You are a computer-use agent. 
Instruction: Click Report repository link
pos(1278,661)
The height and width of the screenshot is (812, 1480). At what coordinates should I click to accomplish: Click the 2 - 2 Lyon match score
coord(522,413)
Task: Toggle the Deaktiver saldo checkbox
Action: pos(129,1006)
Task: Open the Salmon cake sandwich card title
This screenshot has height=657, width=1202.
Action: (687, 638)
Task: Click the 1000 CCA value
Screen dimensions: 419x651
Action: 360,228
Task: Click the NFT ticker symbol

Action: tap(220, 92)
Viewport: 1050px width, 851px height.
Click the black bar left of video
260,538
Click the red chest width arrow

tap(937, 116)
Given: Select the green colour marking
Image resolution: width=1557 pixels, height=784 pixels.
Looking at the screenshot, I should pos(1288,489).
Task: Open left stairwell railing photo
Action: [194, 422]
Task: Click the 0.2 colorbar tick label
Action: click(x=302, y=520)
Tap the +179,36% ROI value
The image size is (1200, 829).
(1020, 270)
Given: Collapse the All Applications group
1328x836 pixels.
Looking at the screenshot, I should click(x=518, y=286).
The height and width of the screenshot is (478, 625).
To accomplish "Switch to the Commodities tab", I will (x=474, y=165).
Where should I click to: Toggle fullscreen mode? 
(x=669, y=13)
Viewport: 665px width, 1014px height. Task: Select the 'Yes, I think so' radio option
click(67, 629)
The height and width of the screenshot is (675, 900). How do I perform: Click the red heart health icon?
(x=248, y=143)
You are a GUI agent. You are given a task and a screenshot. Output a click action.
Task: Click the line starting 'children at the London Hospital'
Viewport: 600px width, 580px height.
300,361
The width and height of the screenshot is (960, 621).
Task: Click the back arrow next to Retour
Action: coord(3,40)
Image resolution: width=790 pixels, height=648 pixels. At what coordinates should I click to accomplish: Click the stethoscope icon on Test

Task brief — Every line of the data above belongs in the answer, unchanged.

Answer to this exercise —
You are a computer-use agent. 
Instruction: Click Report repository link
pos(1278,661)
The height and width of the screenshot is (812, 1480). At what coordinates should I click to accomplish: Click the 2 - 2 Lyon match score
coord(522,413)
Task: Toggle the Deaktiver saldo checkbox
Action: pos(129,1006)
Task: Open the Salmon cake sandwich card title
This screenshot has height=657, width=1202.
Action: (687, 638)
Task: Click the 1000 CCA value
Screen dimensions: 419x651
Action: 360,228
Task: Click the NFT ticker symbol

Action: tap(220, 92)
Viewport: 1050px width, 851px height.
Click the black bar left of video
260,538
Click the red chest width arrow

tap(937, 116)
Given: Select the green colour marking
Image resolution: width=1557 pixels, height=784 pixels.
Looking at the screenshot, I should pos(1288,489).
Task: Open left stairwell railing photo
Action: [194, 422]
Task: Click the 0.2 colorbar tick label
Action: click(x=302, y=520)
Tap the +179,36% ROI value
The image size is (1200, 829).
(1020, 270)
Given: Collapse the All Applications group
1328x836 pixels.
Looking at the screenshot, I should click(x=518, y=286).
The height and width of the screenshot is (478, 625).
To accomplish "Switch to the Commodities tab", I will (x=474, y=165).
Where should I click to: Toggle fullscreen mode? 
(x=669, y=13)
Viewport: 665px width, 1014px height. Task: Select the 'Yes, I think so' radio option
click(67, 629)
The height and width of the screenshot is (675, 900). How do I perform: Click the red heart health icon?
(x=248, y=143)
You are a GUI agent. You are given a task and a screenshot. Output a click action.
Task: Click the line starting 'children at the London Hospital'
Viewport: 600px width, 580px height.
300,361
The width and height of the screenshot is (960, 621).
Task: Click the back arrow next to Retour
Action: coord(3,40)
Image resolution: width=790 pixels, height=648 pixels. At what coordinates should I click to accomplish: Click the stethoscope icon on Test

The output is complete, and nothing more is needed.